▸ **Instructions to follow**
Search the entries for the word "Lynx". Copy every line where it turns up.

(Beginning of Given data)

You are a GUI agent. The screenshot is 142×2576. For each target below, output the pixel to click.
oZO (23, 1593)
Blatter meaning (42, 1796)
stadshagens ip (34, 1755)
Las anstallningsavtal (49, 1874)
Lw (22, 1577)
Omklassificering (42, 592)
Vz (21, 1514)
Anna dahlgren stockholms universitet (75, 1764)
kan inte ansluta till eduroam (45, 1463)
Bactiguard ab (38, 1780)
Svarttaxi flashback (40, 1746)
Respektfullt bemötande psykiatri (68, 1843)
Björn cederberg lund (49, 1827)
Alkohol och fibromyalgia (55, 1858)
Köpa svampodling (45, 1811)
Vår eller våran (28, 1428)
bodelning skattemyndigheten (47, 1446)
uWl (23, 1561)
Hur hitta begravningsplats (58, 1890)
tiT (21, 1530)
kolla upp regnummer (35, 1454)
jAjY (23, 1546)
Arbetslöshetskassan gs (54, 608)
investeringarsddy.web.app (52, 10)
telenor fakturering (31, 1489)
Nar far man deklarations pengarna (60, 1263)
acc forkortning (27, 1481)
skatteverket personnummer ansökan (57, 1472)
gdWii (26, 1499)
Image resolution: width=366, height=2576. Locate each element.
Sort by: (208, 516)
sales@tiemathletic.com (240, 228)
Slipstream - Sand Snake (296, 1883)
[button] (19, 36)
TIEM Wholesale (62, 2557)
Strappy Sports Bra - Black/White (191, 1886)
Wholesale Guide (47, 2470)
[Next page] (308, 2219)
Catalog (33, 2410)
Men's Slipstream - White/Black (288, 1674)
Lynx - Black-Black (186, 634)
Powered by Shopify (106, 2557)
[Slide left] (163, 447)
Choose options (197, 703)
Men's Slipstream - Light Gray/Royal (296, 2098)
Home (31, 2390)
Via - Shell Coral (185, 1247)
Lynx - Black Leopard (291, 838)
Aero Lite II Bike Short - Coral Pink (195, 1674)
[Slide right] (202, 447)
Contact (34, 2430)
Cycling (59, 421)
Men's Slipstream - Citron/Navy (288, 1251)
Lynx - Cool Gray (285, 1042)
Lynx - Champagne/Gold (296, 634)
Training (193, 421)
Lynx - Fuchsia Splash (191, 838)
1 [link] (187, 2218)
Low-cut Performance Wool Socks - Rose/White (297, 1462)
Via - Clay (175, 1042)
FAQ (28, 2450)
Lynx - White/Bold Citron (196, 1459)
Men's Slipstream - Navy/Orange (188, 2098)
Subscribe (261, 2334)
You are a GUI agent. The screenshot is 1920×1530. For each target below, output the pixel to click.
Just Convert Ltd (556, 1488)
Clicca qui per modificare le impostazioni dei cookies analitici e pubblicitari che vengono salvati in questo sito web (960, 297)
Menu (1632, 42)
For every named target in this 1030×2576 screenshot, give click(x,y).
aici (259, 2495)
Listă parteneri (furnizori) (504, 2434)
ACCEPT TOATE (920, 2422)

(End of Given data)

▸ **Exercise solution**
Lynx - Black-Black (186, 634)
Lynx - Black Leopard (291, 838)
Lynx - Cool Gray (285, 1042)
Lynx - Champagne/Gold (296, 634)
Lynx - Fuchsia Splash (191, 838)
Lynx - White/Bold Citron (196, 1459)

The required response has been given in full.